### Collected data
+ + +

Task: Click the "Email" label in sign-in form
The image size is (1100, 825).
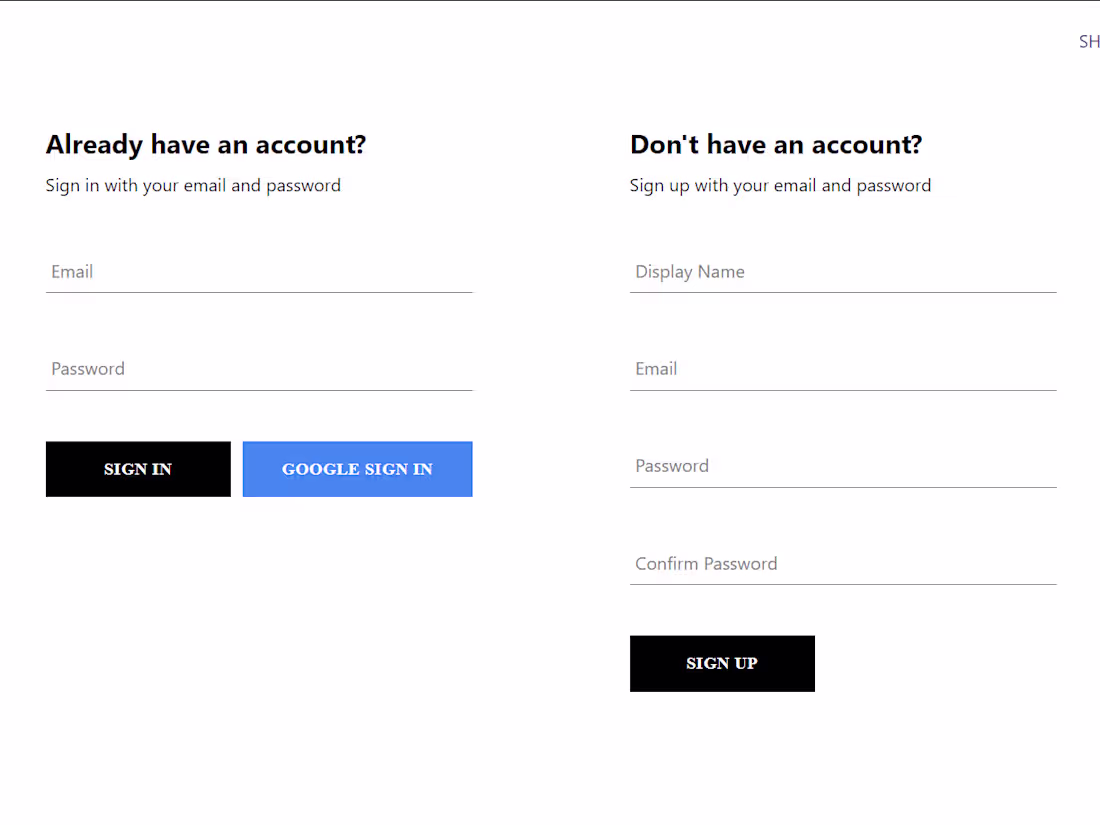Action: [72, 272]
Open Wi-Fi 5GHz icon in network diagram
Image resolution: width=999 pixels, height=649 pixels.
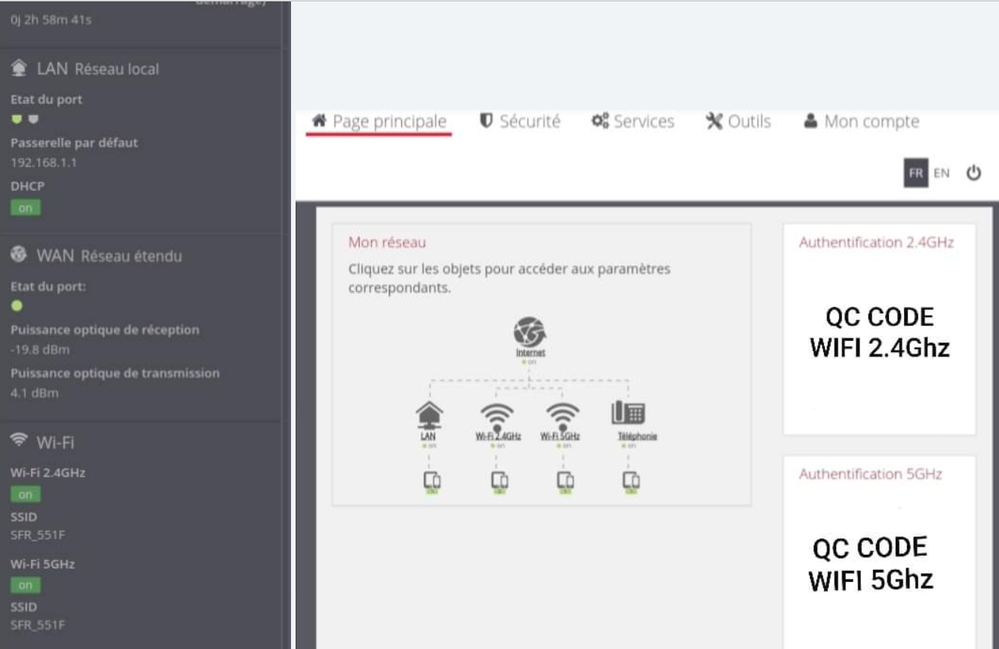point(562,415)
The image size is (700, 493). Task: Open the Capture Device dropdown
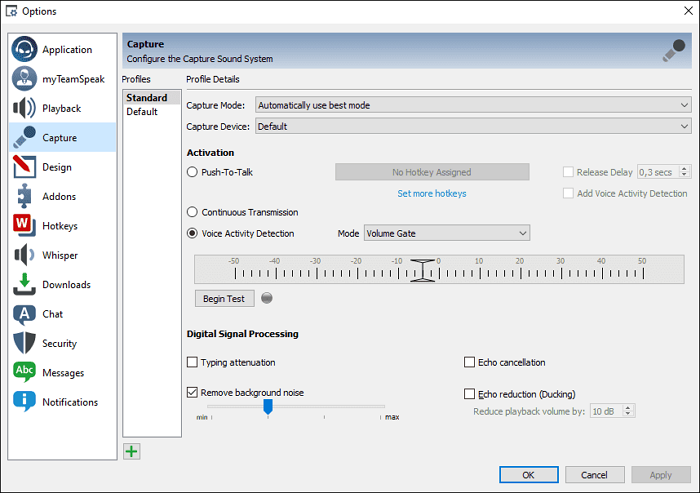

+ + +

### Work request
Locate the word "Task" in the records and collect each line it appears in.

### Answer for this exercise
Task: Click the "Email" label in sign-in form
The image size is (700, 493). Task: Open the Capture Device dropdown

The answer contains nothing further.